These days, if you glance through any magazine, newspaper or TV Shows, you will realize that the trend is moving towards Healthy Food and Healthy Living. With the growing number of Overweight and Obese people, it is no wonder that people want to start living a healthy life. Many common health problems like Cardiovascular disease and Diabetes can be prevented with a healthy diet.
What is Fat?
Fat is a major Nutrient Class found in almost all Food Items. Fat supplies calories to the body along with Proteins and Carbohydrates. Body Fat is the storage house of calories Fats can be either solid or liquid at room temperature. Edible fats are obtained from both Plants and Animals. Edible Animal Fats include butter, fish oil, ghee and so on. Some examples of Edible Plant Fats are nuts, coconut oil and vegetable oils. Edible Fat can be further classified as Saturated Fat and Unsaturated Fat.
Saturated Fat
Saturated Fat is the main cause for High Blood Cholesterol (Bad Cholesterol) or High LDL (Low Density Lipoprotein) Levels, which is a risk factor for Heat Disease. It is also linked to Breast Cancer, Prostate and Small Intestine Cancer. Dairy products like Whole Milk, Butter, Ghee, Cream, Cheese contain high proportion of saturated fat. Coconut Oil, Palm Oil and Cottonseed Oil are also notorious for high levels of Saturated Fats.
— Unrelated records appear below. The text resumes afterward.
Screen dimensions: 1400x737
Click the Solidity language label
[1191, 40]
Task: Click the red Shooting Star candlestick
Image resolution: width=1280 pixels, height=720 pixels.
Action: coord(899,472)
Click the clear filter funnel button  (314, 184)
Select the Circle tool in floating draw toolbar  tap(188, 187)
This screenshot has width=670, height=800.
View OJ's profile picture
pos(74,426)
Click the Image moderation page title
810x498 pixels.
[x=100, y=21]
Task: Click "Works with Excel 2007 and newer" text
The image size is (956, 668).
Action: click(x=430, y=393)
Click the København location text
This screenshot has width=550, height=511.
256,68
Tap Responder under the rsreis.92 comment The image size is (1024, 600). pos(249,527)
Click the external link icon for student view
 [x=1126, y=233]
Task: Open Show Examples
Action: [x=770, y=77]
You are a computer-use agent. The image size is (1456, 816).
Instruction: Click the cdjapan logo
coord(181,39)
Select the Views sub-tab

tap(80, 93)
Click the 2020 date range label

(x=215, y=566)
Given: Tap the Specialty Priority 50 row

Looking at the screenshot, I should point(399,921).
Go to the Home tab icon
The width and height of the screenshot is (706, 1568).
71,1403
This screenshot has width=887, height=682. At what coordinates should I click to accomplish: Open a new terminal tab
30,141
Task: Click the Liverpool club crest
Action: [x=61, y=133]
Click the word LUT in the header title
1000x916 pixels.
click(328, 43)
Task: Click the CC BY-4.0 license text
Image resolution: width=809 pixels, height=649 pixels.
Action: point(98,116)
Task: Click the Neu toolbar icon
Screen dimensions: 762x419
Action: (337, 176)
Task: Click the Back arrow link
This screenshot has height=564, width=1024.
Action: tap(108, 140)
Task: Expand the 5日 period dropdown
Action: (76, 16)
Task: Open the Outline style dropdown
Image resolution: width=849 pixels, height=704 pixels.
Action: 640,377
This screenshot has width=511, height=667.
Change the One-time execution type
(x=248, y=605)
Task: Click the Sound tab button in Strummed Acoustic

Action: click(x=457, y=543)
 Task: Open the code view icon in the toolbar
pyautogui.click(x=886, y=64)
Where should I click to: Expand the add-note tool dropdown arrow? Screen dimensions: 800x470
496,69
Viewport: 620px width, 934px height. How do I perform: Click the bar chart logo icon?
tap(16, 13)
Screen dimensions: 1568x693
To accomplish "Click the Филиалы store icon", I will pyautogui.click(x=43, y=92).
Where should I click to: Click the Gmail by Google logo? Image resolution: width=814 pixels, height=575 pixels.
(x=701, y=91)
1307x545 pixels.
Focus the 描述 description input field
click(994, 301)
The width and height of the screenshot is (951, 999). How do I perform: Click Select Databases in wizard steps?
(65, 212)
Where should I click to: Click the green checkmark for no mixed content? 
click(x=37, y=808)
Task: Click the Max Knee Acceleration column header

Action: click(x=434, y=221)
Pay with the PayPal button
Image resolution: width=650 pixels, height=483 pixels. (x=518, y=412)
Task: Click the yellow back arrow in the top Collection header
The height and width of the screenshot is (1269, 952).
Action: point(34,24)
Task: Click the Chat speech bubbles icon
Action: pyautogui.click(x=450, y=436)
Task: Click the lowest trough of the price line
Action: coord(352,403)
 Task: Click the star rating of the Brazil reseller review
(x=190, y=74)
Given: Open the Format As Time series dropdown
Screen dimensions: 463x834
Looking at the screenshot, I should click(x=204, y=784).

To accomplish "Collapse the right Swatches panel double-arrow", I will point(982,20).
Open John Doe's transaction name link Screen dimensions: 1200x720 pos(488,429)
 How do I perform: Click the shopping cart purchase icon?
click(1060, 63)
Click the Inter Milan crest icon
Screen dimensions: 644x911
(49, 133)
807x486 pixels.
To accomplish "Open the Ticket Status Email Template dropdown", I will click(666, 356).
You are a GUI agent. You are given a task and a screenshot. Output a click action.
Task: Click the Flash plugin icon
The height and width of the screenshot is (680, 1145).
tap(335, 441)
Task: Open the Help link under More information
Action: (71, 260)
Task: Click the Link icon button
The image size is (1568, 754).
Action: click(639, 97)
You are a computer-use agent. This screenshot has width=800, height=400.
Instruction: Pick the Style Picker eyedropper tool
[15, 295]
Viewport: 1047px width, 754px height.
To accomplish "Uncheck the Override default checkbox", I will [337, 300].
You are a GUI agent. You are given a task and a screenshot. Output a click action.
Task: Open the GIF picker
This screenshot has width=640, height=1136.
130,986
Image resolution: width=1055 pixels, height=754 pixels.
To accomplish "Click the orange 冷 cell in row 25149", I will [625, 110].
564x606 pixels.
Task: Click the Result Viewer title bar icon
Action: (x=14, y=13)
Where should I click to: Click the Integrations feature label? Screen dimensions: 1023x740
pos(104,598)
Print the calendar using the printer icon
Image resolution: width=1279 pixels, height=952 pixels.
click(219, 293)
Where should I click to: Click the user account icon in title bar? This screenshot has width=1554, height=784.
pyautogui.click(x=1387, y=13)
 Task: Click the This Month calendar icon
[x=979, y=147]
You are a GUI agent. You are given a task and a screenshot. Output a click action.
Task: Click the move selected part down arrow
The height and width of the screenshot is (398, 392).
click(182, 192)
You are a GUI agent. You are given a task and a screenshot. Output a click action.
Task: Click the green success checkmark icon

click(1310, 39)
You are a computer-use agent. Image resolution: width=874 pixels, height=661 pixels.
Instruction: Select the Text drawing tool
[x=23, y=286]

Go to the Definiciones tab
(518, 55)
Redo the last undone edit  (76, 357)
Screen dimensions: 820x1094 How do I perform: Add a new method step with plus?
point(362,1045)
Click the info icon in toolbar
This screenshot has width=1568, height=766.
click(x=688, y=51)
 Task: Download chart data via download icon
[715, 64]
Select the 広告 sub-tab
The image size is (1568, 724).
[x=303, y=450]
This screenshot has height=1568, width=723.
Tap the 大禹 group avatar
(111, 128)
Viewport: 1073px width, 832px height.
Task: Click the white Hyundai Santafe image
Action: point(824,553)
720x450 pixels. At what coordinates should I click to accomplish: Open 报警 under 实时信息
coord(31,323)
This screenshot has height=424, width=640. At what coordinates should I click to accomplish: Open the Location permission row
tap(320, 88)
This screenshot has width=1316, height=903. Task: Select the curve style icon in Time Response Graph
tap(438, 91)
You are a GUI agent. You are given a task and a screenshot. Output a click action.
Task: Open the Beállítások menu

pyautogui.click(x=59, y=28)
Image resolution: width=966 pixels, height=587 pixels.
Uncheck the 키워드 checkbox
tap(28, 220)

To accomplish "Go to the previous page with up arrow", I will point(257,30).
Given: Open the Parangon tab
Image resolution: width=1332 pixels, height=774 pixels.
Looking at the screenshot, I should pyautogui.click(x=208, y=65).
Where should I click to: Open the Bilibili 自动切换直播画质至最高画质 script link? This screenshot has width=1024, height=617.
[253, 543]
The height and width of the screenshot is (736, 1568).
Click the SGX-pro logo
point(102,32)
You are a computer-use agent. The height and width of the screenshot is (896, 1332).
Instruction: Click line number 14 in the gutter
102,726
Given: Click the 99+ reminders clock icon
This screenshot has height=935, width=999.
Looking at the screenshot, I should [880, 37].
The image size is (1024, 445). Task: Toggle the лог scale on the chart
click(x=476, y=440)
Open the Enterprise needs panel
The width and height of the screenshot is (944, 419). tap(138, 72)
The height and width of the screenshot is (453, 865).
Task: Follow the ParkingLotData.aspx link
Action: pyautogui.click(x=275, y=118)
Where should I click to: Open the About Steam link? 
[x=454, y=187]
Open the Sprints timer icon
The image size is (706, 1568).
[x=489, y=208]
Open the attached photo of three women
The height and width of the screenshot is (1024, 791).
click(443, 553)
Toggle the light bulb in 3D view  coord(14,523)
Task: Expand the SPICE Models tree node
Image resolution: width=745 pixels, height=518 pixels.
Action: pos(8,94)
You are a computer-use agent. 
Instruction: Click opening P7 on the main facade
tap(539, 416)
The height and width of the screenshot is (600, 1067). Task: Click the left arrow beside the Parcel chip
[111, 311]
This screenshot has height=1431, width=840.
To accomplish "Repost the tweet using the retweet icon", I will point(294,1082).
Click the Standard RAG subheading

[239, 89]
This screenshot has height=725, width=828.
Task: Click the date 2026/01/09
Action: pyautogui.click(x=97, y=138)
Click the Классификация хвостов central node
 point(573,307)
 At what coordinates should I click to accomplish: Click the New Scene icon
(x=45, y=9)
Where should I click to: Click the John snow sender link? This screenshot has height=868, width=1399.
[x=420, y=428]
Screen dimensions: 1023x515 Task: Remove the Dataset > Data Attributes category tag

Food with Saturated Fats – Whole Milk, Butter, Ghee, Cream, Cheese, Meat, Coconut Oil, Palm Oil, Palm Kernel Oil, Cottonseed Oil
Unsaturated Fats
There are two types of unsaturated fats – Polyunsaturated and monounsaturated fats. They’re found mainly in many fish, nuts, seeds and oils from plants. Unsaturated Fats don’t increase your Cholesterol the way saturated and trans fats do, but it is wise to consume it in limited amounts since they have lot of calories and can lead to obesity.
- Food with Monounsaturated Fats – Olive Oil, Canola Oil, Peanut Oil
- Food with Polyunsaturated Fats – Oily Fish, Sunflower Oil, Safflower Oil, Corn Oil, Soybean Oil.
Although unsaturated fats are healthier than saturated fats, the Food and Drug Administration (FDA) recommendation stated that the amount of unsaturated fat consumed should not exceed 30% of one’s daily caloric intake (or 67 grams given a 2000 Calorie diet).
Trans Fat
Trans Fat is a type of Unsaturated Fat which should be avoided at all costs. Trans fats may be monounsaturated or polyunsaturated. Foods made with Hydrogenated or Partially Hydrogenated Oils should be avoided because of their high trans fat content. Unlike other dietary fats, Trans Fats are not essential, and they do not promote good health. Trans fat can increases the risk of coronary heart disease by raising levels of “bad” LDL cholesterol and lowering levels of “good” HDL cholesterol. Other health risks associated with Trans Fat are Cancer, Diabetes, Obesity, Alzheimer’s disease and Infertility in Women.
Food with Trans Fat – Fried Foods, Fast Food, Commercially Prepared Baked Foods (Cakes, Cookies, Crackers), Processed Foods, Margarine, Shortenings
How to limit the Intake of Fat
It is a good idea to stay away from Fatty Foods to remain fit and healthy. If you are overweight or obese, then you should significantly cut down the daily intake of fat and follow a Low Calorie Diet with strict Portion Control. A Low Fat Diet is very useful in reducing health problems.
Keep total fat intake between 25 and 35 percent of calories, with most fat being Unsaturated. Both polyunsaturated and monounsaturated fats used in moderation may help lower your blood cholesterol level when you use them in place of saturated and trans fats.
- Stay away from fast food, commercially baked and processed food items.
- Eat more fruits and vegetables.
- Limit the intake of dairy and animal products like milk, cheese, eggs, butter, ice cream and meats. Buy organic if possible.
- Look at food labels when shopping for grocery and avoid food high in Saturated Fat and Trans fat.
- Avoid food made using hydrogenated or partially hydrogenated oils since these are high in Trans Fat.
- Try using vegetable oil, soft margarine instead of butter, shortening and regular margarine.
- If you are consuming fat, it should becoming from sources of polyunsaturated and monounsaturated fatty acids such as fish, nuts and vegetable oils.
- Try using Non-Fat or Low-Fat versions of Milk, Yogurt, Cheese, Salad Dressings and Mayonnaise instead of the regular varieties.
In addition to following a Low Fat diet, exercise and active life style can reduce health problems significantly.